ここで注意したいのは、分布の形状が正規分布に近いものだからと言って、その期間にトレンドが存在するとは言えないということです。
それは、最初の仮定の「裏」であり、必ずしも「真」ではありません。

しかし、これはあくまで最初の仮定に基づいた推論であり、最初の仮定を「株価がその回帰直線を中心に正規分布するならば、トレンドが存在する」としても、違和感はないように感じます。
そこで、ここでは最初の仮定の「対偶」はもちろん、「裏」も「逆」も「真」であると、「仮定」します。

やや強引ですが、例えば「赤でないもの」には「青」や「緑」などいろいろありますが、「トレンドでないもの」は「トレンドでないもの」としか言ってみようがないことから、この場合の「裏」や「逆」を「真」であるとしても、大きな不都合はないように思います。

さて、これで、ある期間の株価の回帰直線の周りの株価分布を調べれば、そこにトレンドが存在するかどうかが分かるようになりました。
そこで、この期間をいろいろと変えてやれば、トレンドが存在する期間や存在しない期間など、さまざまな結果が得られることになります。

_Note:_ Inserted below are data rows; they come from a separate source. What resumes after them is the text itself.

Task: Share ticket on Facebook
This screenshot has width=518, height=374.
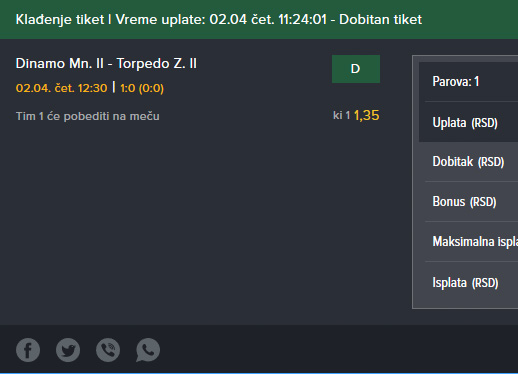Action: click(x=28, y=350)
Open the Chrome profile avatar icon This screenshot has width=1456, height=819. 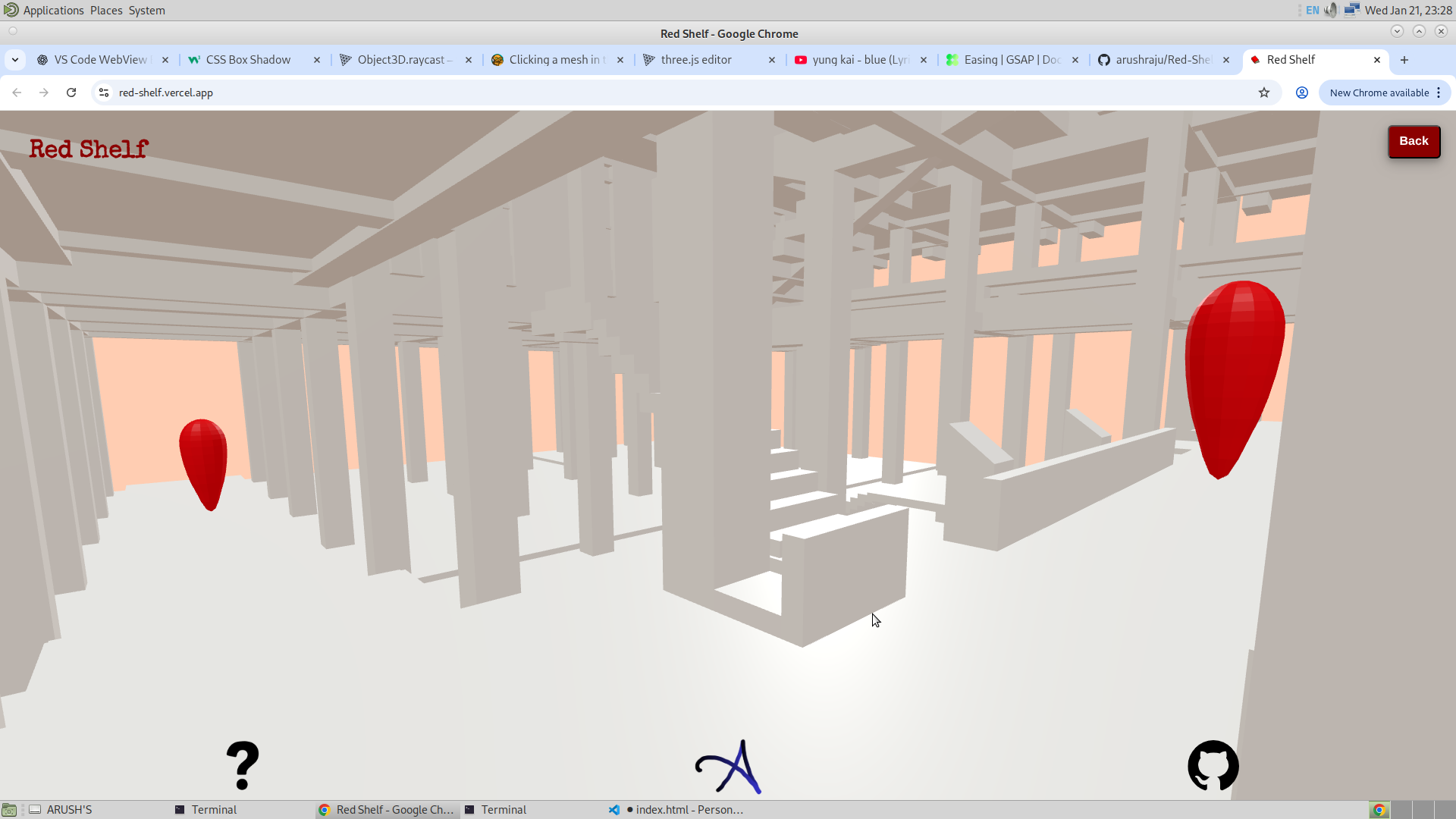(x=1302, y=93)
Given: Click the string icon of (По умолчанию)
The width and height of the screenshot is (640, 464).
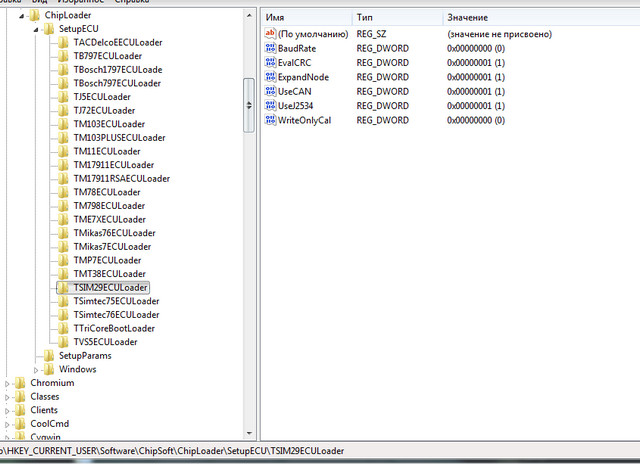Looking at the screenshot, I should tap(269, 34).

そうは言っても、それをあらゆる日付を起点に、あらゆる期間について調べることは、現実的ではありません。
そもそも、トレンドを必要とするのは将来の傾向を見るためですから、過去のトレンドを調べても無意味です。

そこで、直近の日付のみを起点に、過去に遡って期間だけを変えてトレンドを探すことが、現実的な対応となります。そのようにして求めたものが、最適トレンドラインです。
ただし、いちいち度数分布を調べていたのでは、時間がいくらあっても足りません。

そこで、実際にはEERを用いて最適トレンドラインを決定しているのですが、その話はまた別の機会に行いたいと思います。

今回は、トレンドの定義を統計学的な視点から行なってみました。もちろん、これはいくつかの「仮定」に基づくものであり、学術的な検証に耐えるものではないかもしれません。
しかし、実用的にはこのような定義を用いることで、トレンドを客観的に捉えることができるようになります。

もちろん、度数分布と正規分布との一致の度合など、まだまだ厳密性に欠ける部分はあります。それらを解消するためには、今後、より多くの検証データが必要となるでしょう。

今日の株価は大幅続落となり、長期的なトレンドラインの一つを下回りました。株価がトレンドラインを下回るとは、どういった意味を持つのでしょうか。
次回はこの点について、考えてみたいと思います。